* Short task
Write the next part of the text below on proof strategies for conditional statements, starting right after its final sentence.

In this section, we learn how to prove statements of the type $P \rightarrow Q$.

Strategy#1 Suppose P is true and from it derive that Q is also true.

Strategy#2 Prove the contrapositive. We know that $P \rightarrow Q$ $\equiv$ $\lnot Q \rightarrow \lnot P$

In the course of figuring out a proof, we have "givens" which are the statements that are facts or hypothesis or assumptions and "goal" that needs to be proven. We start with some givens and goal, apply a proof strategy and get different givens and goal. In other words, application of a proof strategy transforms a problem into another problem which is(hopefully) easier to solve.

We usually do "hit and trial" to figure out which strategy actually works and with practice it might start coming from gut feeling also.

For example the proof of $P \rightarrow Q$ with strategy#2 can be thought as follows...

* Source data
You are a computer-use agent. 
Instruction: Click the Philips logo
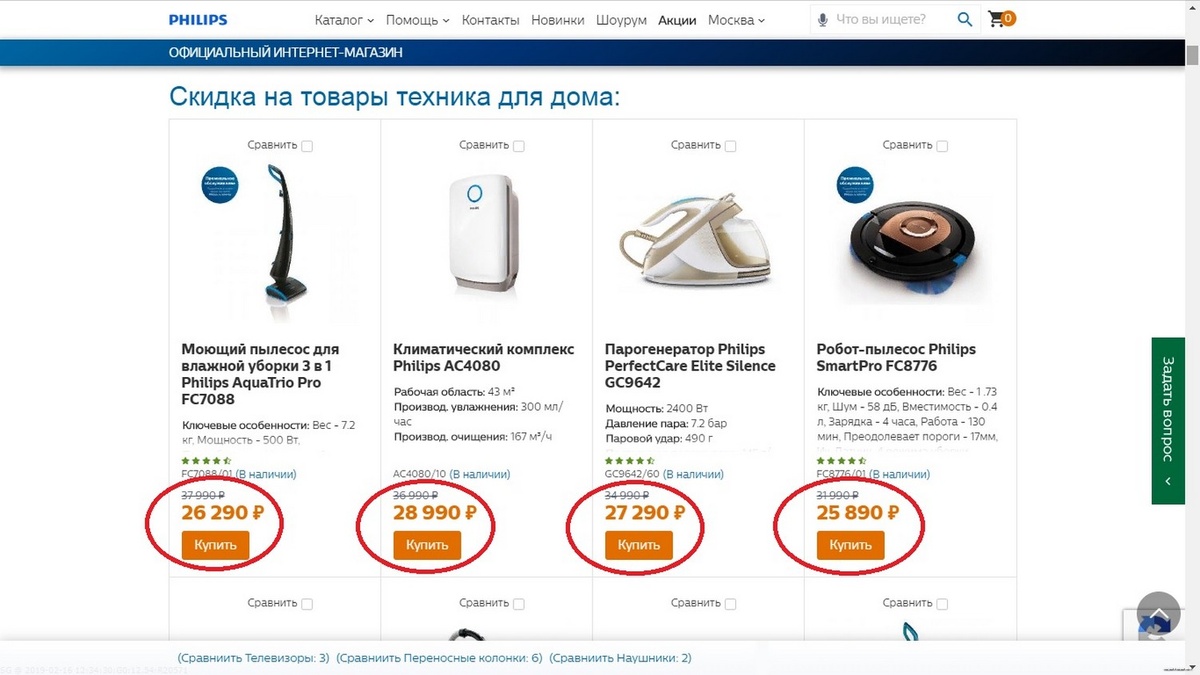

* Answer to the exercise
Scratch work:

Before using any strategy -

givens: -

goal: $P \rightarrow Q$

After applying strategy#2

givens: -

goal: $\lnot Q \rightarrow \lnot P$

After applying strategy#1

givens: $\lnot Q$

goal: $\lnot P$

and the formal proof(after we've thought through the strategy will look like following)..

We're proving the contrapositive.

Suppose Q is false.

[Proof of $\lnot P$ goes here]

Therefore $P \rightarrow Q$

Notice that, it is usual to use a lot of logical notations in the scratch work to figure out the proof, but the final write up of the proof should be in plain english and simple to understand as much possible.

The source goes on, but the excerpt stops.